▶ Task objective:
Your answer must consist of every line from the data below that includes the word "target".

▶ Supplied entries:

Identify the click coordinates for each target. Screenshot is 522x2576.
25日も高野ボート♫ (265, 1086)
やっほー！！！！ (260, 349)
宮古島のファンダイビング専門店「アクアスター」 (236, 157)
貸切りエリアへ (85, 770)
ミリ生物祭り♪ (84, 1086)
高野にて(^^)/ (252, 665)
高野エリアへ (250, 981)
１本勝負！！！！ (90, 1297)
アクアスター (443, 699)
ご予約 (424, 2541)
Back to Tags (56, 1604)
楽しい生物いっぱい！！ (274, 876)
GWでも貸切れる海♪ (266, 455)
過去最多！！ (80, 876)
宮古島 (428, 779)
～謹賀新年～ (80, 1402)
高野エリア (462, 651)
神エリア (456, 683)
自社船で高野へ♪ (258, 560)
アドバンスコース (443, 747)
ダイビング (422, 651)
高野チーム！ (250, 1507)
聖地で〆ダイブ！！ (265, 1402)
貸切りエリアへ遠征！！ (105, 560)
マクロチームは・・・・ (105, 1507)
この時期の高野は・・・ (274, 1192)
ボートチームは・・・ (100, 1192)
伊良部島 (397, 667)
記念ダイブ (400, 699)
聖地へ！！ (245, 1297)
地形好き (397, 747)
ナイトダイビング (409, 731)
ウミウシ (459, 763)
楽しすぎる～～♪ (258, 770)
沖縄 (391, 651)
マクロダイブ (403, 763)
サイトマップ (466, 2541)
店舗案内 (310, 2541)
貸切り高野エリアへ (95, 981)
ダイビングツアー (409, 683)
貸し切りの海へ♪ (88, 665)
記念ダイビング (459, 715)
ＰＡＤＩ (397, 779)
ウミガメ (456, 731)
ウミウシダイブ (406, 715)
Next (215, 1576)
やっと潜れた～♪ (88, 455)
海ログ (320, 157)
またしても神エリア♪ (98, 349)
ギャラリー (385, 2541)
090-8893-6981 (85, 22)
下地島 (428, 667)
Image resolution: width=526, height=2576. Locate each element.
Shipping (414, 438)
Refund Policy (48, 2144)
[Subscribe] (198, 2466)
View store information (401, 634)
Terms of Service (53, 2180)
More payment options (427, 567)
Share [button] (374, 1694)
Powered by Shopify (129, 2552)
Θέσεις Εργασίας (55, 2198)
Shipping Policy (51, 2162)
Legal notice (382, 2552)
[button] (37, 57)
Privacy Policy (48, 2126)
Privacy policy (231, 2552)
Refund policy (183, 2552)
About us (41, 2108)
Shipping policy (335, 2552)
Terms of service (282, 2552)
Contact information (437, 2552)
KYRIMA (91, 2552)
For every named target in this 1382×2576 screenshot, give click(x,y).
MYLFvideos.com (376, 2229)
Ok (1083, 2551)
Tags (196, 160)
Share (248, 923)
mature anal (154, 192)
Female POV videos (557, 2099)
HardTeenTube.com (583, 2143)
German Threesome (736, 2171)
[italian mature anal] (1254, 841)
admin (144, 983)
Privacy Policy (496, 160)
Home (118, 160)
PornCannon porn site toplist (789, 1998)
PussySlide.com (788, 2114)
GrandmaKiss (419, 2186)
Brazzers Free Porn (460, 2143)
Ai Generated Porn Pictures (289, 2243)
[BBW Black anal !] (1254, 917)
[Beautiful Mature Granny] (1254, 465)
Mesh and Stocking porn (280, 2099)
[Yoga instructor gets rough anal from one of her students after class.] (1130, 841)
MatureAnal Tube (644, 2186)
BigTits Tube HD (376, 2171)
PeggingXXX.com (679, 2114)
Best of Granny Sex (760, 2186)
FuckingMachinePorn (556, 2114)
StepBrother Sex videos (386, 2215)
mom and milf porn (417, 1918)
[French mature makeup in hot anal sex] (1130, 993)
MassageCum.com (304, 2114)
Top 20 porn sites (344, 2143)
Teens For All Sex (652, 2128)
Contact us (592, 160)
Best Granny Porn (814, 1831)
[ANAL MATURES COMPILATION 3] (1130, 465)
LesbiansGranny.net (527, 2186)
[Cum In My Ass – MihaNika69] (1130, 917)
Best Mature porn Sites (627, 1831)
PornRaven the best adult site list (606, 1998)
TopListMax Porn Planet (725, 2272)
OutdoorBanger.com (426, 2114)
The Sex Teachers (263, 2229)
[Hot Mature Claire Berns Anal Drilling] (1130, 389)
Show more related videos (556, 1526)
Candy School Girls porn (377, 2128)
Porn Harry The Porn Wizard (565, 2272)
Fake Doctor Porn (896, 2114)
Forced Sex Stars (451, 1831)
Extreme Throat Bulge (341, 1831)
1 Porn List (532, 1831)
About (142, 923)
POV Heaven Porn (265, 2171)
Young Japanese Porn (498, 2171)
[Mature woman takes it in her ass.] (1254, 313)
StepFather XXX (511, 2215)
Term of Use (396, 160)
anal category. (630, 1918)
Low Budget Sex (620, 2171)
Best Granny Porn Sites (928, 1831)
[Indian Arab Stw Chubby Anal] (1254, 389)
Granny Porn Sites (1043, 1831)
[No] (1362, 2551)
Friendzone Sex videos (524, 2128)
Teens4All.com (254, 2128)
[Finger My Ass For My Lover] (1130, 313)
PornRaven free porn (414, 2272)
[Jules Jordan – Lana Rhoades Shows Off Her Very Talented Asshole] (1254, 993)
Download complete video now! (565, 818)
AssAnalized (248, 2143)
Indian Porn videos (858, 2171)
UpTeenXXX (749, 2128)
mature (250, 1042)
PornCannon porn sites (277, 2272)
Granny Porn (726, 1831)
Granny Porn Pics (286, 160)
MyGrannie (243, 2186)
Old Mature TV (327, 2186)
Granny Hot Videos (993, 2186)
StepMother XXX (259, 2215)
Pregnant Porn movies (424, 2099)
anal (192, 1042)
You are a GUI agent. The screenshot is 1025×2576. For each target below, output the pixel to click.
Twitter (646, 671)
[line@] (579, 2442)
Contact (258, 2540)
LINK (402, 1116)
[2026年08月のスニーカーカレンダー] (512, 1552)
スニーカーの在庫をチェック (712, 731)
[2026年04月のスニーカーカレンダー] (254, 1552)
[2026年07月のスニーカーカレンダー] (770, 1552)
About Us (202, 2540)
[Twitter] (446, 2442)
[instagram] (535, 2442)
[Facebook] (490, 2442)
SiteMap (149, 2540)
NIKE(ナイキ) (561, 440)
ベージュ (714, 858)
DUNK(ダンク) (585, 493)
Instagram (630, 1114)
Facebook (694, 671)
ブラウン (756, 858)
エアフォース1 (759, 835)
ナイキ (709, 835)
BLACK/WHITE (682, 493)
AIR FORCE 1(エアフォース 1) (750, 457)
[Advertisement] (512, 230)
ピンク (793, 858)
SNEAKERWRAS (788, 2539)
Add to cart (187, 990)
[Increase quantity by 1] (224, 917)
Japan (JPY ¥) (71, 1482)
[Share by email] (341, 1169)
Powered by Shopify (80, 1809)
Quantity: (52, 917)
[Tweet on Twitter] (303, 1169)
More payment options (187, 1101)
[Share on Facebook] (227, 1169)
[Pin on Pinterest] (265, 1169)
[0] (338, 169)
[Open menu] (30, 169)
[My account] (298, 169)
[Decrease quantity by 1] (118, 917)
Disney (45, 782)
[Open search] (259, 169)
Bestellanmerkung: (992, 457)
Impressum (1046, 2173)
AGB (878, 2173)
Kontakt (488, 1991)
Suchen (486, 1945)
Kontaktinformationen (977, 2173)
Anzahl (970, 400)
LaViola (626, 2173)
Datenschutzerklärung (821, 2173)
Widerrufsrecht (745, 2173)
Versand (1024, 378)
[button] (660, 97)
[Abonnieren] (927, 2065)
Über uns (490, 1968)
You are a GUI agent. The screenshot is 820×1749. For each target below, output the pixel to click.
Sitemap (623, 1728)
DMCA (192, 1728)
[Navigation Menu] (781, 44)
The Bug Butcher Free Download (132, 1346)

▶ Finished task:
Identify the click coordinates for each target. Screenshot is 522x2576.
For every named target in this 1382×2576 screenshot, give click(x,y).
You are a GUI agent. The screenshot is 1025×2576. For each target below, output the pixel to click.
You are a GUI agent. The screenshot is 820×1749. For each target below, output the pixel to click.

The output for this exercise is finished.